§ Extrait du document
· · · · · · ·

Blog sur le droit international

C’est dans un Hôtel Président Wilson «bunkerisé», dont l’accès est protégé d’un côté par de lourds plots en béton et de l’autre par un char de la police, que John Kerry et Sergueï Lavrov ont entamé un marathon diplomatique pour trouver un accord sur la Syrie. Russes et Américains travaillent depuis plusieurs semaines sur un projet d’accord de cessez-le-feu entre le gouvernement et l’opposition. Les violents combats de ces dernières semaines qui ont ensanglanté Alep et l’extrême précarité des populations qui se retrouvent prises au piège exigent de faire taire les armes pour que puissent passer les convois d’aide humanitaire.

· · · · · · ·

§ Données répertoriées

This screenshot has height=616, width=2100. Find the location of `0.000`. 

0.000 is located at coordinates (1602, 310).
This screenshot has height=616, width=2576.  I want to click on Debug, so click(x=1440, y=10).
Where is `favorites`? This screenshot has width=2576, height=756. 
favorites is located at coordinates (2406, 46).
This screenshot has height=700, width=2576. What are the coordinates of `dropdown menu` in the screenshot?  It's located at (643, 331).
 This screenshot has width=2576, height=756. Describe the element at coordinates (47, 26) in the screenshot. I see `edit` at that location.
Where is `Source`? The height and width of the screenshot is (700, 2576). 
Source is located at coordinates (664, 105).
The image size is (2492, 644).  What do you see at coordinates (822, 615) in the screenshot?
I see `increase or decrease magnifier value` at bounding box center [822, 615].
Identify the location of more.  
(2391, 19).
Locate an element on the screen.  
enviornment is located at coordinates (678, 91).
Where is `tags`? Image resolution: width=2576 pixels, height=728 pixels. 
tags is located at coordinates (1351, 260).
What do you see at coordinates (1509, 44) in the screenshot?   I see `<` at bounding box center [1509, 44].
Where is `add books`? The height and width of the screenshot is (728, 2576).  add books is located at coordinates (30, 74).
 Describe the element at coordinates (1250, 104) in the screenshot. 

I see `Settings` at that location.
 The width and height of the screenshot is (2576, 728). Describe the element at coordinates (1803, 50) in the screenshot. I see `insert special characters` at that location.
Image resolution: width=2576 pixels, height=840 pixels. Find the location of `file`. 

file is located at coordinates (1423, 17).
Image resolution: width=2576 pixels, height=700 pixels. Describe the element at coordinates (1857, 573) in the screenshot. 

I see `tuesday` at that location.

· · · · · · ·

§ Consignes de la tâche
Veuillez restituer sans aucune modification, dans l'extrait sur les pourparlers entre Kerry et Lavrov, le passage qui s'ouvre sur les mots contenant "Blog sur le" et se termine par "convois d’aide humanitaire.".

§ Réponse attendue
Blog sur le droit international

C’est dans un Hôtel Président Wilson «bunkerisé», dont l’accès est protégé d’un côté par de lourds plots en béton et de l’autre par un char de la police, que John Kerry et Sergueï Lavrov ont entamé un marathon diplomatique pour trouver un accord sur la Syrie. Russes et Américains travaillent depuis plusieurs semaines sur un projet d’accord de cessez-le-feu entre le gouvernement et l’opposition. Les violents combats de ces dernières semaines qui ont ensanglanté Alep et l’extrême précarité des populations qui se retrouvent prises au piège exigent de faire taire les armes pour que puissent passer les convois d’aide humanitaire.